Code Point
A code point is the most basic unit in Unicode. It’s simply a unique number assigned to a single character or symbol. For example, the code point for the letter ‘A’ is U+0041, and for the emoji
’😂’ is U+1F602. Think of it as an abstract ID for a character.

Codespace
The codespace is the complete set of all possible code points. It’s massive range of numbers from U+0000 to U+10FFFF, containing a total of 1,114,112 potential character slots. This is the entire “universe” of characters defined by Unicode.

Plane
A plane is a large, contiguous block of 65,536 (256 * 256) code points within the codespace. The entire codespace is organized into 17 planes (Plane 0 through Plane 16).

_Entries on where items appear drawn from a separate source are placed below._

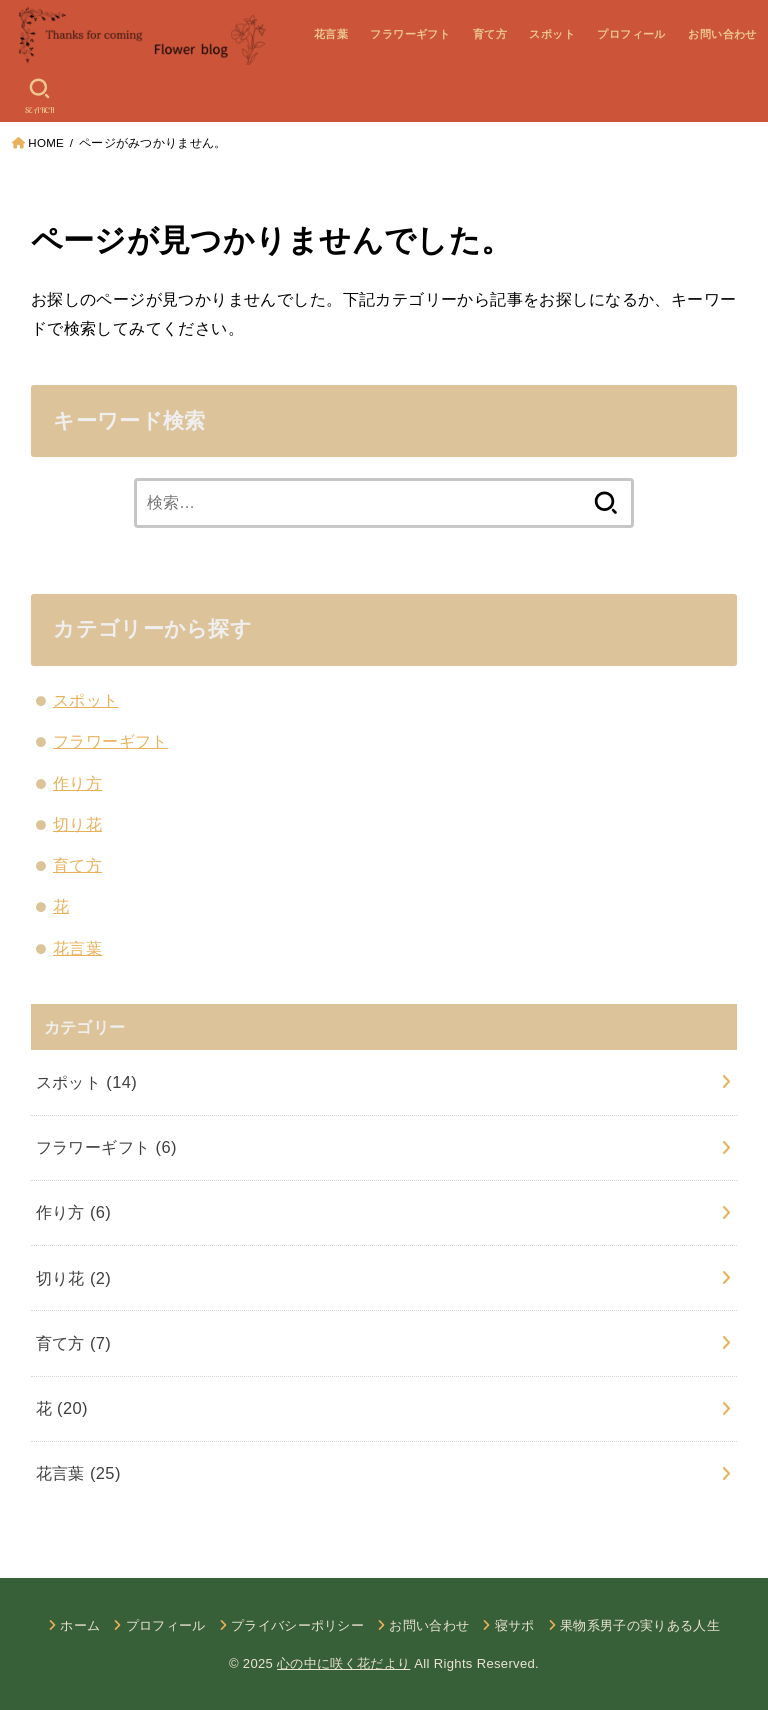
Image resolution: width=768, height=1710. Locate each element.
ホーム (80, 1625)
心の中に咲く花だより (343, 1663)
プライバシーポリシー (297, 1625)
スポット (552, 34)
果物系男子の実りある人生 (640, 1625)
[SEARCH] (39, 96)
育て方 (490, 34)
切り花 (77, 824)
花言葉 (331, 34)
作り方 (77, 783)
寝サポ (515, 1625)
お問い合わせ (722, 34)
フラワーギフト (410, 34)
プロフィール (631, 34)
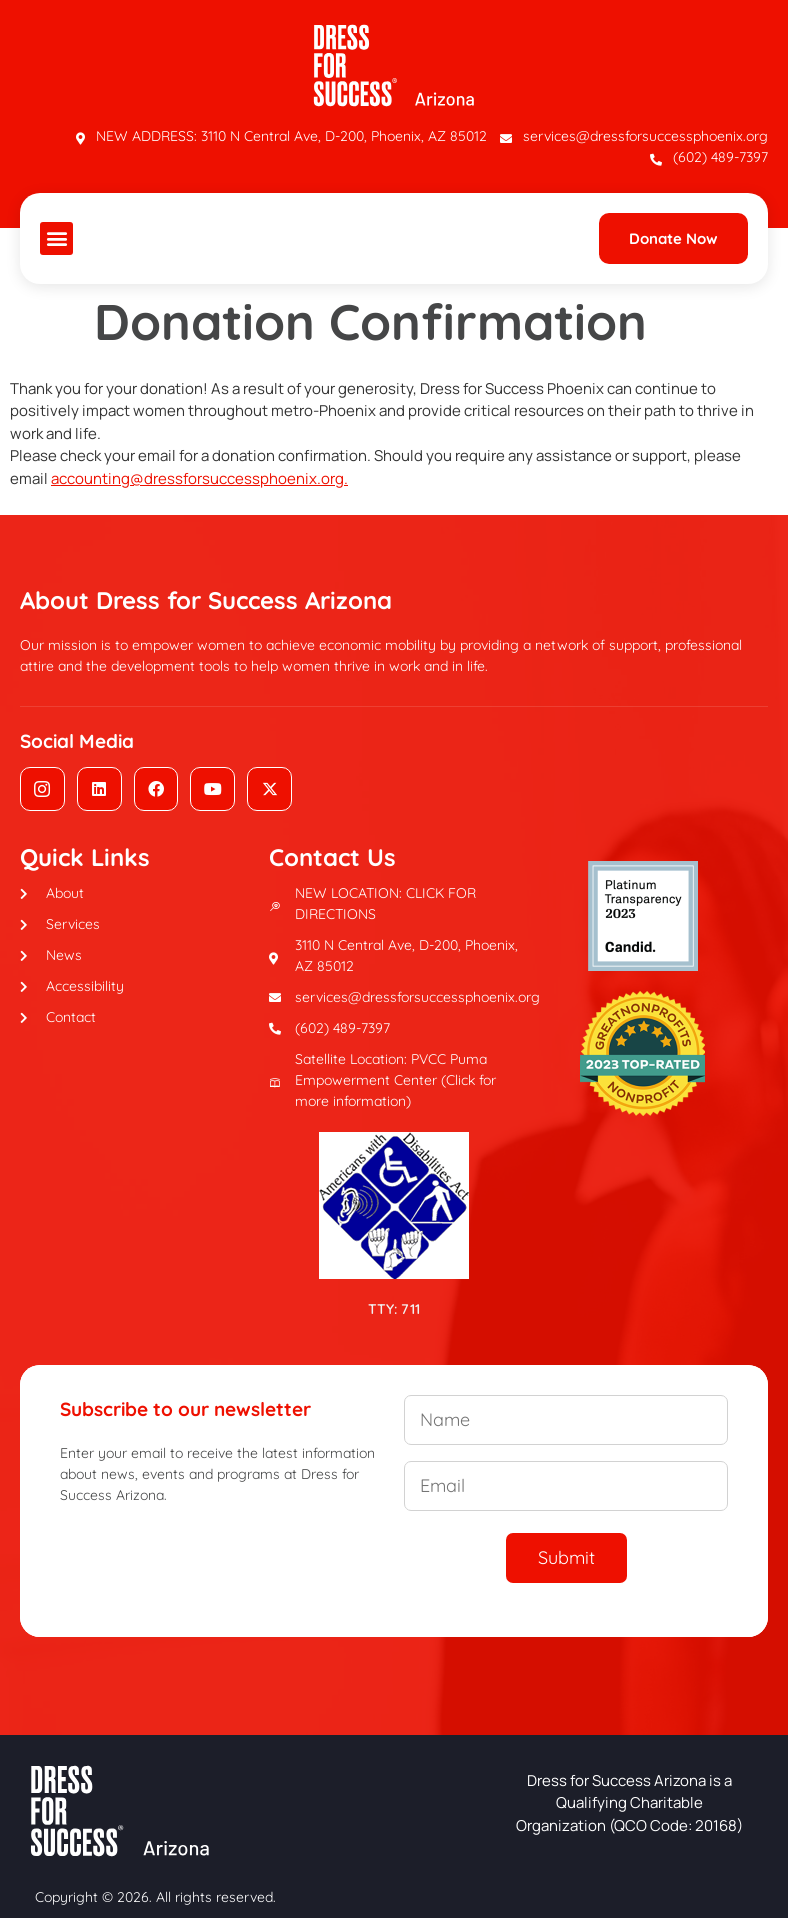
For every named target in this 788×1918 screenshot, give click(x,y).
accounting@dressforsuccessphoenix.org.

The most important is Plane 0, the Basic Multilingual Plane (BMP), which holds the most commonly used characters from around the world.

Encoding
An encoding is the specific rule that translates an abstract code point (a number) into a sequence of actual bytes that a computer can store or transmit. It’s the bridge between the conceptual character ID and its physical representation in memory.

UTF-8
UTF-8 is a specific, highly popular encoding scheme. Its defining feature is that it’s variable-length, representing a code point using 1, 2, 3, or 4 bytes. It’s efficient because all ASCII characters (U+0000 to U+007F) use just a single byte, providing perfect backward compatibility.